Alexandria, VA – Josephine Martin has learned at a young age that you have to make people feel good if they’re going to contribute to a cause. The fourth grader at George Mason Elementary School was recognized by the Alexandria City Council on Tuesday, Dec. 10, for raising nearly $10,000 for her church’s identification ministry, which helps homeless and other folks who face barriers in getting their personal documentation in Washington, DC. How did Martin do it? She started three years ago – in the first grade – with a hot cocoa stand.
“This all started in first grade when my mom was driving me home from ballet, and I realized, hey, I want to do something.
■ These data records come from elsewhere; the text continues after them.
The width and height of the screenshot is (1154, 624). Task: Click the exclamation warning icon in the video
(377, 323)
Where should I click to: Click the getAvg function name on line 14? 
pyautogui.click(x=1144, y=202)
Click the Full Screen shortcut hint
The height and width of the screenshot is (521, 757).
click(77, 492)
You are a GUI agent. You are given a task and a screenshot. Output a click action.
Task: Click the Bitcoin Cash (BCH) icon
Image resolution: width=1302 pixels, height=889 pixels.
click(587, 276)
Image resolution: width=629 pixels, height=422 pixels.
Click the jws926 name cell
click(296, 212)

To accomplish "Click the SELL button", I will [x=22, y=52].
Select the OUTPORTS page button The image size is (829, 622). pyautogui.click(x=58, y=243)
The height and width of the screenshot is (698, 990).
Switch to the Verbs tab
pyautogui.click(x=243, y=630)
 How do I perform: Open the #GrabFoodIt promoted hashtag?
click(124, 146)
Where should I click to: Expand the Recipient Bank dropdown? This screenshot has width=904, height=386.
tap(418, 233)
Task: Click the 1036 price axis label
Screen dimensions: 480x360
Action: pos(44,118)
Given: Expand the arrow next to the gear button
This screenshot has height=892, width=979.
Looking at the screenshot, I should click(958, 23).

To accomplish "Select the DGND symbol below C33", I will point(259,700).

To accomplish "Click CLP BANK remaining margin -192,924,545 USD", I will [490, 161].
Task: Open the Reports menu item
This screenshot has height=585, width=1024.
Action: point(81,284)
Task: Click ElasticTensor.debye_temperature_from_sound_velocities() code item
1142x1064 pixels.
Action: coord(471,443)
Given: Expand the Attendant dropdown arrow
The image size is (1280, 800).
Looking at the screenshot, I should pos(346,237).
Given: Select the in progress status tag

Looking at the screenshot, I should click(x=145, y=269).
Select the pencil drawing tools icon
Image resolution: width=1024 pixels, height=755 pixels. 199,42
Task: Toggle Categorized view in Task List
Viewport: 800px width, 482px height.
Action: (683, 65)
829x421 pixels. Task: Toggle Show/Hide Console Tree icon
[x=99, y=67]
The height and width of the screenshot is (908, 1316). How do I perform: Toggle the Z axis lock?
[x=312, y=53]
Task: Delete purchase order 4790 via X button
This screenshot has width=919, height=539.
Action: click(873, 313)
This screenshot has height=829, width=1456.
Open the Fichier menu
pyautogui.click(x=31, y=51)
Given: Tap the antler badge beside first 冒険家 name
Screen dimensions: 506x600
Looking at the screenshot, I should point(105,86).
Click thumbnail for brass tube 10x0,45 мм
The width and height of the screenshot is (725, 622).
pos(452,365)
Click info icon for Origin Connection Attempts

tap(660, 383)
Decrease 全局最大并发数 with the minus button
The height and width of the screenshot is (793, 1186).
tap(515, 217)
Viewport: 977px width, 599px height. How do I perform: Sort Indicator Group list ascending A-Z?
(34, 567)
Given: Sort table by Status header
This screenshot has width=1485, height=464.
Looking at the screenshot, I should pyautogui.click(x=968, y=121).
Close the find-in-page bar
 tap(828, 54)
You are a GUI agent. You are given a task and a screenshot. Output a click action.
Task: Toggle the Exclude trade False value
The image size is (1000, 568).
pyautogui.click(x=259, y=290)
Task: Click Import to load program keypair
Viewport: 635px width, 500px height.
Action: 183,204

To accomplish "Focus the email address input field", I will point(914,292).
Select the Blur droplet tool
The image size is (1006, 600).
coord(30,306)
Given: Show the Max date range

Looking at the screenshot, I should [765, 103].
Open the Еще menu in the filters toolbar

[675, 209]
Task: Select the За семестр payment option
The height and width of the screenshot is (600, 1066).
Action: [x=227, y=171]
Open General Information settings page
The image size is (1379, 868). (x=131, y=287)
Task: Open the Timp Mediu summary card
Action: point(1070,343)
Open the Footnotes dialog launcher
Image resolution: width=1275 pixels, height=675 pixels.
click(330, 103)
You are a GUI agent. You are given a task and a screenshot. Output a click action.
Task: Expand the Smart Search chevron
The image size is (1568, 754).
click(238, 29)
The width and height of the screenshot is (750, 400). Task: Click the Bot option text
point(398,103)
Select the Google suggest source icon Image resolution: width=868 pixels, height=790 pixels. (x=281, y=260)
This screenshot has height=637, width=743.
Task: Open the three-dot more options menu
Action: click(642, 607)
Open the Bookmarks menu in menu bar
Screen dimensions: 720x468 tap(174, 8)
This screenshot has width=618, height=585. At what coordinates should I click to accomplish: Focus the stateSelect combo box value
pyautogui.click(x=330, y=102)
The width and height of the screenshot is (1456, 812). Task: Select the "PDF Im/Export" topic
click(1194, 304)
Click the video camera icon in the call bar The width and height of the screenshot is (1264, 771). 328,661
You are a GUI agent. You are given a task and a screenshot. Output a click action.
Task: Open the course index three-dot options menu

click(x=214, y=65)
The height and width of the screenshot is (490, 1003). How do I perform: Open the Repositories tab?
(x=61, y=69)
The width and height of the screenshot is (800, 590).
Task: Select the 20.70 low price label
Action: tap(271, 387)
I want to help people,” Martin told the audience at the City Council meeting. “And then I got the idea – I’ll do something new. I’ll do a hot cocoa stand.”
Mayor Justin Wilson said that Martin would have a seat on city council before too long.
“We are very grateful for the work that you have done and the initiative you have shown identifying a problem in your community and raising significant resources to address that problem,” Wilson told Martin. “You are doing some amazing things at a very, very young age, and I’m incredibly impressed.”
Martin said that the project really got off the ground after her mom started a fundraiser page on Facebook. She raised $402 her first year, more than $1,200 the second year, $3,400 the third year, and $4,250 this year. She sold each cup of cocoa for 50 cents.
“In DC it’s very hard for people to get documents, especially when they’re homeless, when they have no birth certificate, or ID, or Social Security Card. It’s hard for them to get shelter or jobs,” Martin said. “It’s harder for them in DC, because in order to get a birth certificate you need to have an ID, and to get an ID you have to have a birth certificate. It’s like a never-ending circle, which is why you have to go step by step.”